-- start SELECTED TEXT --
Year 1039 (MXXXIX) was a common year starting on Monday of the Julian calendar.

== Events ==

=== By place ===
==== Europe ====
- June 4 - Conrad II, Holy Roman Emperor, ("the Elder") dies of gout in Utrecht after a 12-year reign. He is succeeded by his 21-year-old son, Henry III ("the Black"), who also becomes king of Italy and Burgundy.
- Duke Casimir I the Restorer returns to Poland, and makes great efforts to rebuild the war-ruined country. He establishes his residence at Kraków (which becomes Poland's capital until 1596).
- The Banu Tujib clan is deposed by Al-Mustain I, who starts the Banu Hud (Huddid dynasty), which rules over the Taifa of Zaragoza for almost a century.

=== By topic ===
==== Religion ====
- The Abbey of Bec is founded at Le Bec-Hellouin in Normandy (modern France).

== Births ==
- Helibo, Chinese nobleman and chieftain (d. 1092)
- Minamoto no Yoshiie, Japanese samurai (d. 1106)
- Robert de Stafford, Norman nobleman (approximate date)
- Sancho IV, king of Pamplona (approximate date)
- Su Zhe, Chinese politician and historian (d. 1112)
-- end SELECTED TEXT --
-- start DATA PROVIDED --
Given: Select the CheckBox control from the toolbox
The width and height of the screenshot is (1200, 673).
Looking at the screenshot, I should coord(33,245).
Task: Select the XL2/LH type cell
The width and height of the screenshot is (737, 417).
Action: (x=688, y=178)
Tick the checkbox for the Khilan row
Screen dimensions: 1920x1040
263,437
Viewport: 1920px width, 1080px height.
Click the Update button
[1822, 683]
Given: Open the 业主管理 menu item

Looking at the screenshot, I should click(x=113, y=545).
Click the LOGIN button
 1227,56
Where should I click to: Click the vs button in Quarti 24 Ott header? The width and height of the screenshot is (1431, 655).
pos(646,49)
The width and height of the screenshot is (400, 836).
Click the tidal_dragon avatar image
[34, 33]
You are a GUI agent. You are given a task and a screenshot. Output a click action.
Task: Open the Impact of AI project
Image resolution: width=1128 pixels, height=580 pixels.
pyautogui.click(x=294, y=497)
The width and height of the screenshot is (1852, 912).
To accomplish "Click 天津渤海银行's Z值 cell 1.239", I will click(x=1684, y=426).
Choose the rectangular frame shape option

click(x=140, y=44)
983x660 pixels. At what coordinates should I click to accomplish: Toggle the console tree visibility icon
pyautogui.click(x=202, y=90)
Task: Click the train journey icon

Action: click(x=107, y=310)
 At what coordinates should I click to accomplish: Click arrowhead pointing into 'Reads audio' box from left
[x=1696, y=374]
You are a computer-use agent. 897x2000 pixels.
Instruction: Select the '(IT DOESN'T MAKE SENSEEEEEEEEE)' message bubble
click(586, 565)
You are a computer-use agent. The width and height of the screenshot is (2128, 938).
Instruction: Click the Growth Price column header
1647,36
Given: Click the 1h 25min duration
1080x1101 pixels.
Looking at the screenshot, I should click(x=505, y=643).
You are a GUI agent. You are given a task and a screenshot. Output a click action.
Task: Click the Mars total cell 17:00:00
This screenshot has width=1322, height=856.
-- end DATA PROVIDED --
» TASK A
List every person named in the births section of the year 1039 text.
» TASK B
Write out the lines of the listing, starting at the line containing "You are a computer-use agent. The" and ending at the end of the listing.
The year 1039 text and the listing have no connection to each other.

» EXERCISE RESPONSE A
Helibo, Minamoto no Yoshiie, Robert de Stafford, Sancho IV, Su Zhe

» EXERCISE RESPONSE B
You are a computer-use agent. The width and height of the screenshot is (2128, 938).
Instruction: Click the Growth Price column header
1647,36
Given: Click the 1h 25min duration
1080x1101 pixels.
Looking at the screenshot, I should click(x=505, y=643).
You are a GUI agent. You are given a task and a screenshot. Output a click action.
Task: Click the Mars total cell 17:00:00
This screenshot has width=1322, height=856.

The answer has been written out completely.